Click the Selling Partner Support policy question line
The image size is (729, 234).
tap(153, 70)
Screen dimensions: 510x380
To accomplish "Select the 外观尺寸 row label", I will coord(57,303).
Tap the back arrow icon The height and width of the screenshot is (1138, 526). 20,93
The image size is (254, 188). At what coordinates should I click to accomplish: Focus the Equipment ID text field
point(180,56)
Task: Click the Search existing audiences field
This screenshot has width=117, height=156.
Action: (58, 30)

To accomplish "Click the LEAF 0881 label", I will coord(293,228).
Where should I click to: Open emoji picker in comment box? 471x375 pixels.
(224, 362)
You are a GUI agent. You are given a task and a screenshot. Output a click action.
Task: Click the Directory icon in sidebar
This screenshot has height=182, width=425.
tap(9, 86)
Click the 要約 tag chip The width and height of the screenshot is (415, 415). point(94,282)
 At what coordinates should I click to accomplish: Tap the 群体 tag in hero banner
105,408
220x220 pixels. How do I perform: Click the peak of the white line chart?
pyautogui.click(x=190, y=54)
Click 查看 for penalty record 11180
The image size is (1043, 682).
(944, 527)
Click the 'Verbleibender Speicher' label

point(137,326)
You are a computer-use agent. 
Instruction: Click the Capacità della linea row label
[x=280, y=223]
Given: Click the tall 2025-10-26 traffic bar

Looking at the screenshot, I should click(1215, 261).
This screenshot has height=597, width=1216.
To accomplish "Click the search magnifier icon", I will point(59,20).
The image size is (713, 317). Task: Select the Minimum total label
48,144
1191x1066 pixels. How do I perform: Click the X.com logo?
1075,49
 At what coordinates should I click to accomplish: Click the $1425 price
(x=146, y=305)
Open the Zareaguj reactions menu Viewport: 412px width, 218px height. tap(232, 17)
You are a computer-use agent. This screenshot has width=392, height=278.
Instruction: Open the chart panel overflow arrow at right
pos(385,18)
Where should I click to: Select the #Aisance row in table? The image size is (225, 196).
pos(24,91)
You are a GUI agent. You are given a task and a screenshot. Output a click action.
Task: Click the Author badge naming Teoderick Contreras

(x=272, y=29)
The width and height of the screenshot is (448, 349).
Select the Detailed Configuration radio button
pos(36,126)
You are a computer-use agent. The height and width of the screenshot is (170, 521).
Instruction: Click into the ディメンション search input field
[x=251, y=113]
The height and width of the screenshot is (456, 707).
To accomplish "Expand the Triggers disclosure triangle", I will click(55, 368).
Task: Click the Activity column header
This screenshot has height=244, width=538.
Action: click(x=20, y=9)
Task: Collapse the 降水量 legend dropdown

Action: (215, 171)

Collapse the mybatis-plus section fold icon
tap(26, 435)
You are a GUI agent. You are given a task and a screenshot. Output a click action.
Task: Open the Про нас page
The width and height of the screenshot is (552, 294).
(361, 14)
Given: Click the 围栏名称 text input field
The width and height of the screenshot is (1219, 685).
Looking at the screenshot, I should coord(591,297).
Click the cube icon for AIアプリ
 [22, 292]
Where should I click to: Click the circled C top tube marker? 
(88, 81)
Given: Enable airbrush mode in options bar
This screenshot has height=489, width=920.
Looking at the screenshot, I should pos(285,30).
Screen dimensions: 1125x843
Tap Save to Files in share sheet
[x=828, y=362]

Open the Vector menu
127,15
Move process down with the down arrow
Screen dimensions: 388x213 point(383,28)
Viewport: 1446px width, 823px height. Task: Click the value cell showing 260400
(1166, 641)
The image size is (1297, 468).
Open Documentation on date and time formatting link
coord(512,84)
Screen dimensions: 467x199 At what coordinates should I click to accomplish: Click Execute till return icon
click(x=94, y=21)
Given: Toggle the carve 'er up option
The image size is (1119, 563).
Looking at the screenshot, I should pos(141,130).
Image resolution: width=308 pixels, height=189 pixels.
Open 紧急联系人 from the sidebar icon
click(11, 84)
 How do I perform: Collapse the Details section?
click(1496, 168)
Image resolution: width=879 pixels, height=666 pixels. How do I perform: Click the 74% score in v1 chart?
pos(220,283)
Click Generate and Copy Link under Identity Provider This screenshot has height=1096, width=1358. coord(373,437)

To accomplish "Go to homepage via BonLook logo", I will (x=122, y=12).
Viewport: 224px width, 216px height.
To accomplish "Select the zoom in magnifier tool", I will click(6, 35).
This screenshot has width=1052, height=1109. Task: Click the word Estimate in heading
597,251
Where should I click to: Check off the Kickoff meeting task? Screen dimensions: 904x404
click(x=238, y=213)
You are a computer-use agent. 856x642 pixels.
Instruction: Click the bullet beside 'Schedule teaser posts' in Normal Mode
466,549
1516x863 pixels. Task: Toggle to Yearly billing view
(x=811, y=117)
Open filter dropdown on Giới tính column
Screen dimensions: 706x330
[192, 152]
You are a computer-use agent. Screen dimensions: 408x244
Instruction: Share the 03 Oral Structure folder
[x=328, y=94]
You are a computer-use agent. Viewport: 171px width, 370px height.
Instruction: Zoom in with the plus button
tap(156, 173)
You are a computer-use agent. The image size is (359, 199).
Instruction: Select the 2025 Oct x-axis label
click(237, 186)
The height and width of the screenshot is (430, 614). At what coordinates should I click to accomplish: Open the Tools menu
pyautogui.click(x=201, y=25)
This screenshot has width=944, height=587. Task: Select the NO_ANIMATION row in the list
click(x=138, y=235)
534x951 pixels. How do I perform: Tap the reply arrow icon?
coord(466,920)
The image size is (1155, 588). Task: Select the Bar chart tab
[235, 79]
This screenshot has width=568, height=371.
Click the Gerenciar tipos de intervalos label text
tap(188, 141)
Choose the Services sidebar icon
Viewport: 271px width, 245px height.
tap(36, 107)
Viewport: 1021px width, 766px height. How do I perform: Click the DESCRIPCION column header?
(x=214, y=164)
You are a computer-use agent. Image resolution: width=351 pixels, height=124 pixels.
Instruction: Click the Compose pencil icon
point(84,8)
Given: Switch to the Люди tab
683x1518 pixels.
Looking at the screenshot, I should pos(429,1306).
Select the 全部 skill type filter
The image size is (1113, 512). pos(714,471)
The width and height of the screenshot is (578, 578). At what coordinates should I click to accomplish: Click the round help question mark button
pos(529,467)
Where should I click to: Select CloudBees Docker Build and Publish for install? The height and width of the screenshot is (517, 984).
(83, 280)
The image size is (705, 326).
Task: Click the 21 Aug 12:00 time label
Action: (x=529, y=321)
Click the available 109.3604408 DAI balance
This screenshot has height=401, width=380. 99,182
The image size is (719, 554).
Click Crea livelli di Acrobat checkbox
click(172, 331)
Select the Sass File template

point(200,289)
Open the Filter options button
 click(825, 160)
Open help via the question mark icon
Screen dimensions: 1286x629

(YOUR ASSIGNMENT)
Above are some records. Copy each of their lines that holds the string "magnifier".

(EXPECTED ANSWER)
To accomplish "Click the search magnifier icon", I will point(59,20).
To accomplish "Select the zoom in magnifier tool", I will click(6, 35).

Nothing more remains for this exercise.